* Required action: From the data below, retype exactly the lines starting with the one that contains "Image resolution: width=705" and ending with the one that contains "Select the CSABZ00 FOB Colombia symbol", both included.

* Information shown:
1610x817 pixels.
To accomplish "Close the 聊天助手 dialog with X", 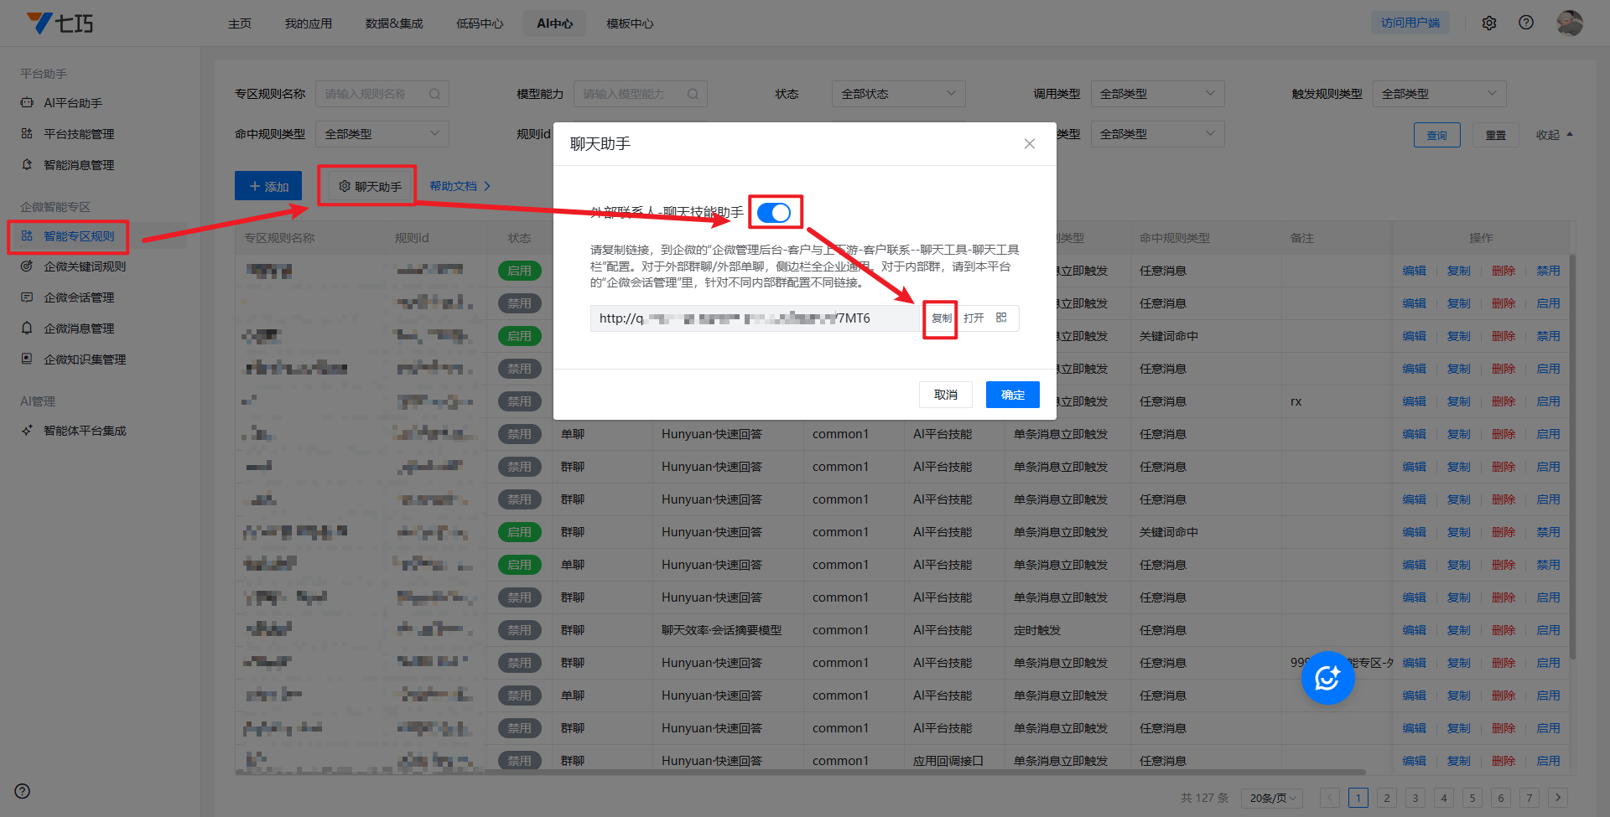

...

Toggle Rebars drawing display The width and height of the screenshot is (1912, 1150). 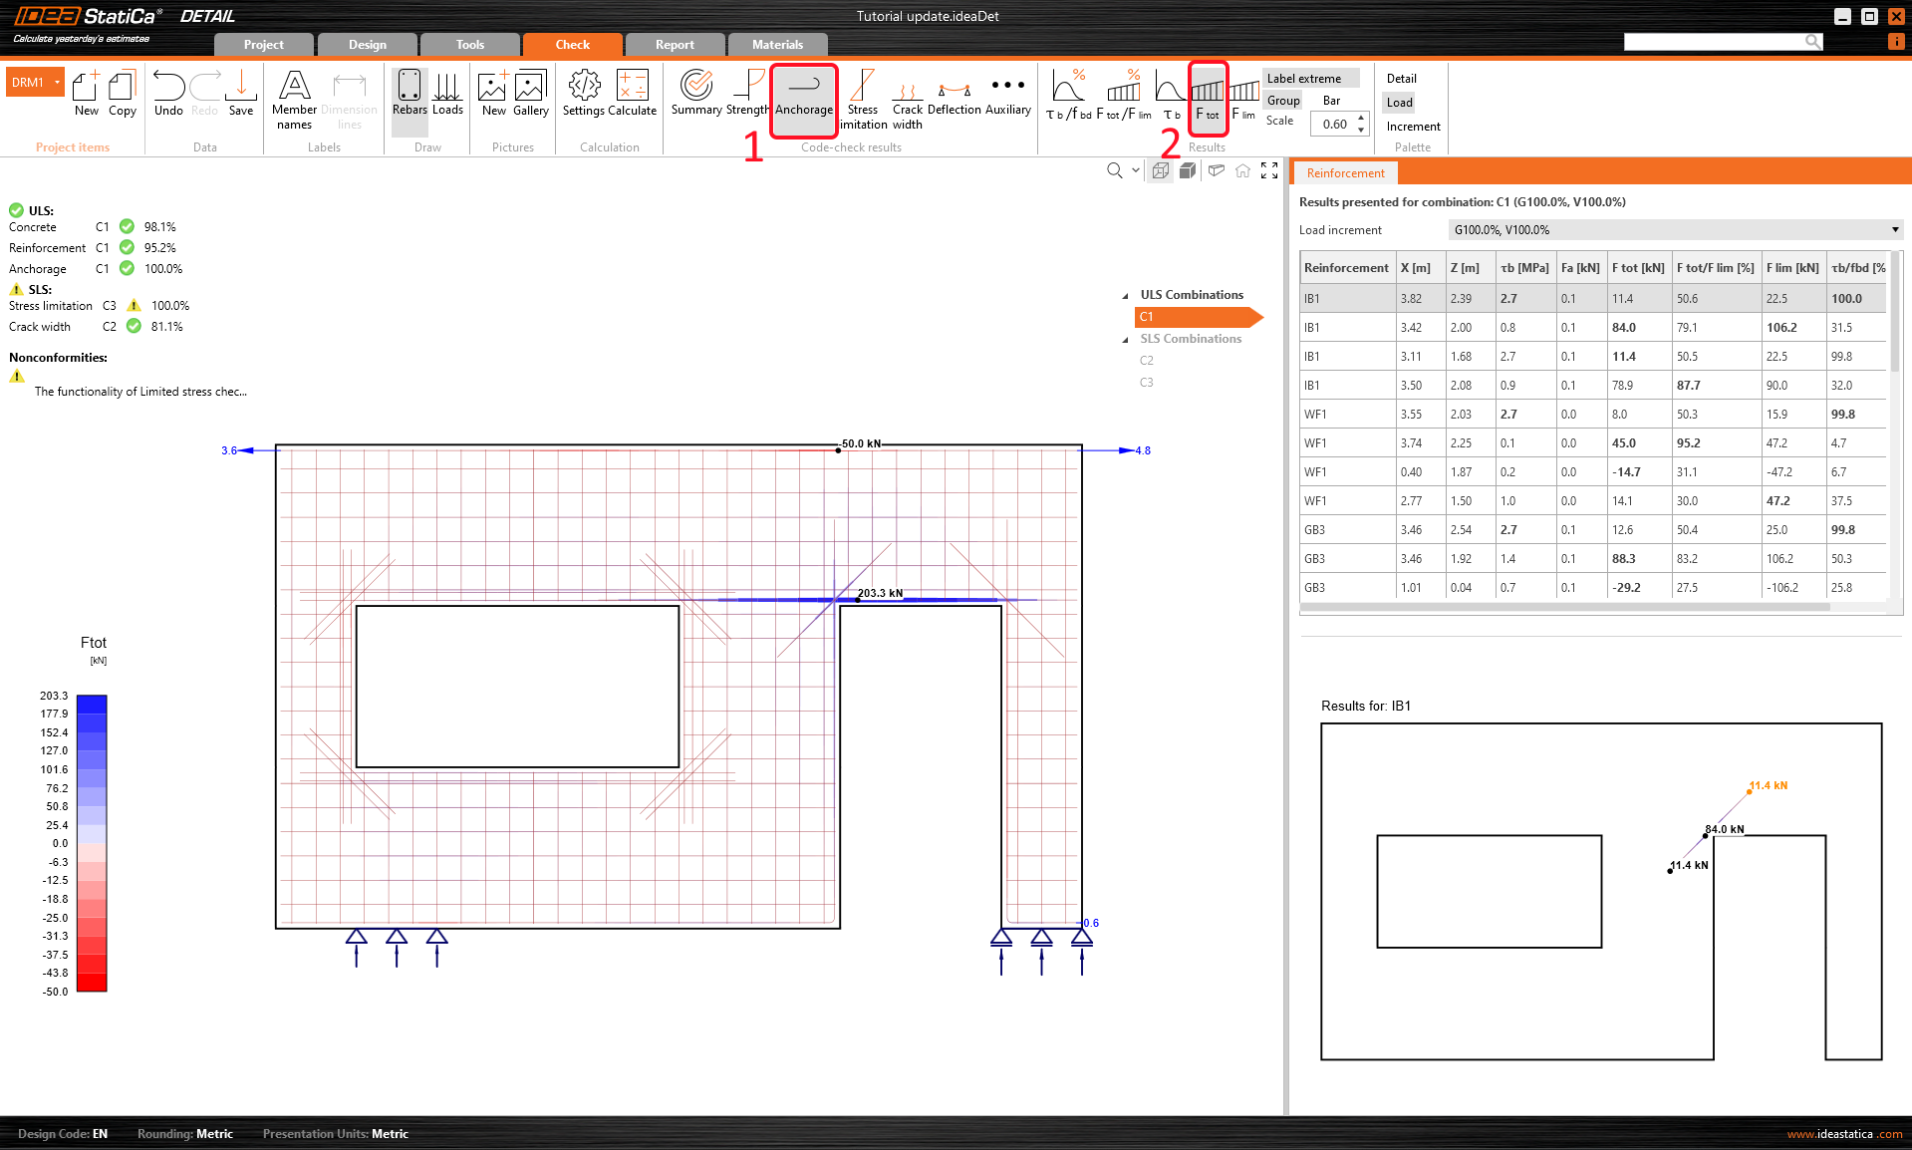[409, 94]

...

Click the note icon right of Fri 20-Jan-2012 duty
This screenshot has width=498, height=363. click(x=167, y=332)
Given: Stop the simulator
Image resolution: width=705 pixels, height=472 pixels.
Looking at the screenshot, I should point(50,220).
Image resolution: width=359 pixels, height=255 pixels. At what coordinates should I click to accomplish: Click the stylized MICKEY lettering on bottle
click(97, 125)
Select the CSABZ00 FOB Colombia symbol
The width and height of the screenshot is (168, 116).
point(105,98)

* Task solution:
Image resolution: width=705 pixels, height=472 pixels.
Looking at the screenshot, I should point(50,220).
Image resolution: width=359 pixels, height=255 pixels. At what coordinates should I click to accomplish: Click the stylized MICKEY lettering on bottle
click(97, 125)
Select the CSABZ00 FOB Colombia symbol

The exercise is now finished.